The result will now properly classify the destinations based on the region:

Using eval and match with a case function

Subsearch

A subsearch is a search within a search. If your main search requires data as a result of another search, then you can use Splunk's subsearch capability to achieve it. Say you want to find statistics about the server that generates the most 500 errors. A 500 error is a general HTTP status code that means that something has gone wrong with the server, but it doesn't know specifically at this particular time what is wrong. Obviously, if you are responsible for running a website, you want to pay close attention to 500 errors and where they are coming from. You can achieve your goal of finding the culprit server with two searches.

Stored data:
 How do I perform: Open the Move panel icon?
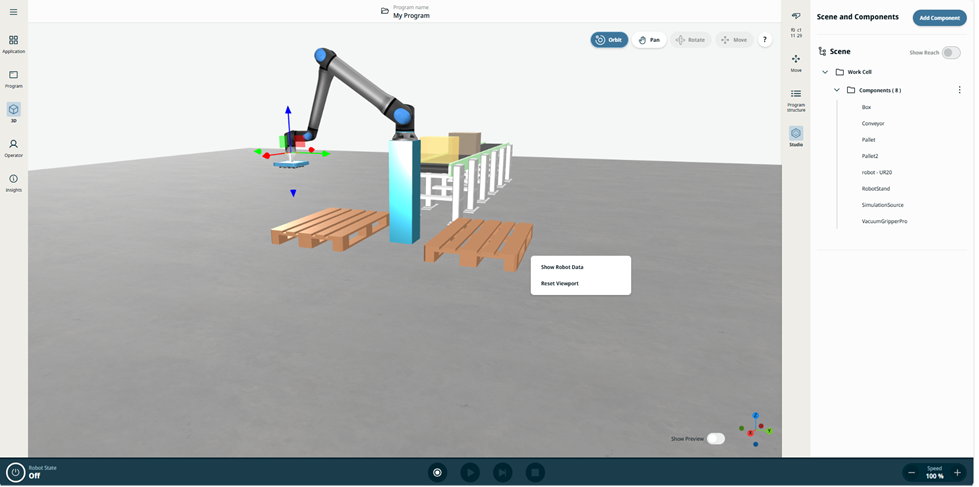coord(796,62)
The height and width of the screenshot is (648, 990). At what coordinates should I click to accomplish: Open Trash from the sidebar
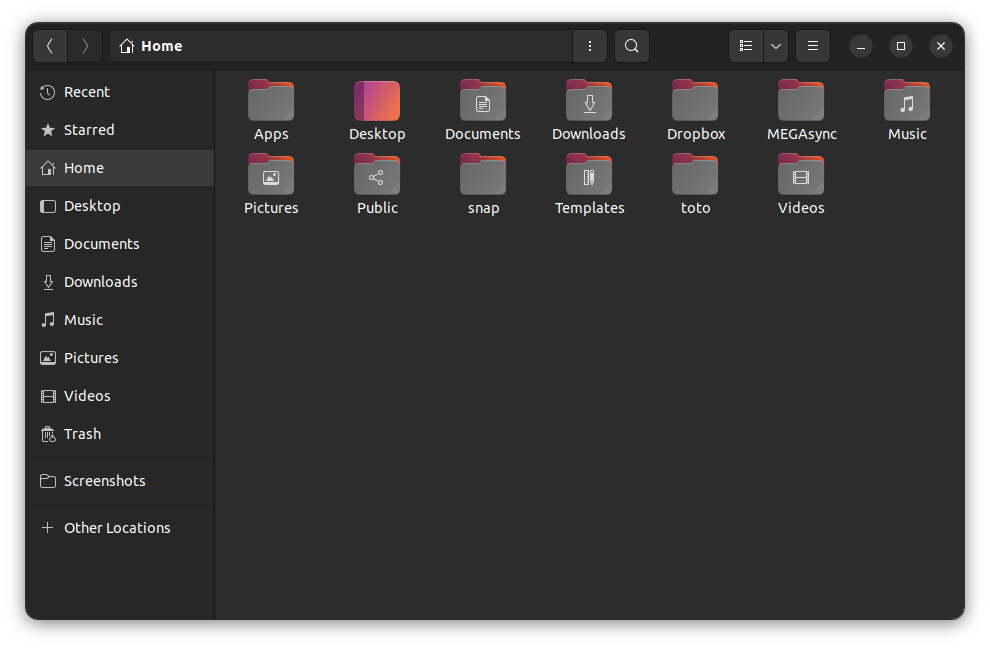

Set of tasks:
1. Can you write the Splunk subsearch passage again, from the part that opens with "A subsearch is" and closes with "with two searches.", swapping "culprit" out for "offending"?
2. How would the Splunk subsearch passage go on? Continue it from its last sentence.

Exercise responses:
1.
A subsearch is a search within a search. If your main search requires data as a result of another search, then you can use Splunk's subsearch capability to achieve it. Say you want to find statistics about the server that generates the most 500 errors. A 500 error is a general HTTP status code that means that something has gone wrong with the server, but it doesn't know specifically at this particular time what is wrong. Obviously, if you are responsible for running a website, you want to pay close attention to 500 errors and where they are coming from. You can achieve your goal of finding the offending server with two searches.

2.
The first search, shown next, will return the server address with the most 500 errors. Note you are setting the limit to 1 and giving the instructions (using the + sign) to just include the server_ip field:

SPL> index=main http_status_code=500 | top limit=1 server_ip 
     | fields + server_ip

The result of this code is as follows:

10.2.1.34

In the second search, you can then filter your desired query with the server_ip value from the first result and ask for the top values of the http_uri and client_ip fields, as shown in the subsearch highlighted in the following code. In the subsearch, you are simply asking for the top http_uri and client_ip fields for data that has been piped through to that point, or the data from the indicated server with the top number of 500 codes. This information will be very useful to you as you try to pinpoint the exact problems with the web server.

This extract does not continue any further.